Taittiriya Upanishad Bhashya Vartika

by R. Balasubramanian | 151,292 words | ISBN-10: 8185208115 | ISBN-13: 9788185208114

The English translation of Sureshvara’s Taittiriya Vartika, which is a commentary on Shankara’s Bhashya on the Taittiriya Upanishad. Taittiriya Vartika contains a further explanation of the words of Shankara-Acharya, the famous commentator who wrote many texts belonging to Advaita-Vedanta. Sureshvaracharya was his direct disciple and lived in the 9...

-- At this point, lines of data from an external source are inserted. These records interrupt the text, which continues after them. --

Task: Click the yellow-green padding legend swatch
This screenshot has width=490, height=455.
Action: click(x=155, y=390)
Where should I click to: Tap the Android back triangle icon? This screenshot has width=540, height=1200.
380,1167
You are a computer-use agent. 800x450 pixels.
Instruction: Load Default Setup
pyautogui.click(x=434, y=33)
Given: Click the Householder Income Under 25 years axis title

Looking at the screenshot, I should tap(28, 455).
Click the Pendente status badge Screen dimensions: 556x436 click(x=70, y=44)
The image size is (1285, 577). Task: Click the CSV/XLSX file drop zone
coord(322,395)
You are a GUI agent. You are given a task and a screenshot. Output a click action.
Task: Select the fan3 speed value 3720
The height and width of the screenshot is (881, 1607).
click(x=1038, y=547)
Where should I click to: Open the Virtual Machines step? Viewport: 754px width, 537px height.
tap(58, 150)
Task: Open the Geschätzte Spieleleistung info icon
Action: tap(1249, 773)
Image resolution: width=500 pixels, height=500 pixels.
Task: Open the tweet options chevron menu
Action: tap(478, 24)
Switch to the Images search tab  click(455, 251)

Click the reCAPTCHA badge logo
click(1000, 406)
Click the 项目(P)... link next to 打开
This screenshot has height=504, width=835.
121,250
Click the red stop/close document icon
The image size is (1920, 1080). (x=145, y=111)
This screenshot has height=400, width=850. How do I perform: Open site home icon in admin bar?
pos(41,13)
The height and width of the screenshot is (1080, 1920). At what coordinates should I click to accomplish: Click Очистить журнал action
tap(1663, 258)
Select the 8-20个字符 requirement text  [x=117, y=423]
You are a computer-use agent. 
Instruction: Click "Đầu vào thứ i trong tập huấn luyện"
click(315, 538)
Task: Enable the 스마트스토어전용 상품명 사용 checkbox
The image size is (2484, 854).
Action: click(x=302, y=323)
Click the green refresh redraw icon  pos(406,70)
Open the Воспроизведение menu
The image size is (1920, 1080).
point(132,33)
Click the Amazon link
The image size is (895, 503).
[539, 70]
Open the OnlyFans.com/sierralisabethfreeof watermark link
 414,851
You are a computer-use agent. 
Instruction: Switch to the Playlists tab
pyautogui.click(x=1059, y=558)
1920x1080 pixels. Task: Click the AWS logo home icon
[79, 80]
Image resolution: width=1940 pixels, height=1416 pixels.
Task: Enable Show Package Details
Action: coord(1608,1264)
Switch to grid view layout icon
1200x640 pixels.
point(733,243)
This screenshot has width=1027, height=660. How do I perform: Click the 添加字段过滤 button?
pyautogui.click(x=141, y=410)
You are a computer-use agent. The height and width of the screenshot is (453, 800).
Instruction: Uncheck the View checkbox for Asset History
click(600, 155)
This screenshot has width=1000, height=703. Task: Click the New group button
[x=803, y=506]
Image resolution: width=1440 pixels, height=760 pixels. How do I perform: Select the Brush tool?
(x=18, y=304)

Sanskrit text and transliteration:

व्यावहारिकमेवात्र सत्यं स्यादधिकारतः ।
पारमार्थिकसत्यस्य वाक्यान्ते समुदीरणात् ॥ ४०७ ॥

vyāvahārikamevātra satyaṃ syādadhikārataḥ |
pāramārthikasatyasya vākyānte samudīraṇāt || 407 ||

English translation of verse 2.407:

The word satyam (which occurs at the beginning of the sentence) means empirical truth because of the context and also because of the fact that the absolute truth is spoken of at the end of the sentence.

Notes:

This verse explains the meaning of the text satyaṃ cānṛtaṃ ca satyamabhavat. The word satyam occurs twice in this text. In deciding the meaning of the word satyam which occurs first in the text, we have to take into consideration the context in which it occurs. Since it occurs in the context of the explanation of the gross and subtle forms, it must refer only to the empirical truth, i.e., relative truth as found in the empirical world. Further, it occurs in close proximity to the word anṛta which means the false, the unreal. There is also another reason to be considered here. In the same sentence the word satyam occurs once again at the end. The śruti text says that satyam became the true and the false. And this satyam, it is obvious, refers to Brahman, the absolutely real, the absolute truth (paramārtha-satyam). Hence the word satyam which occurs first in the sentence refers to the relative truth in the empirical world.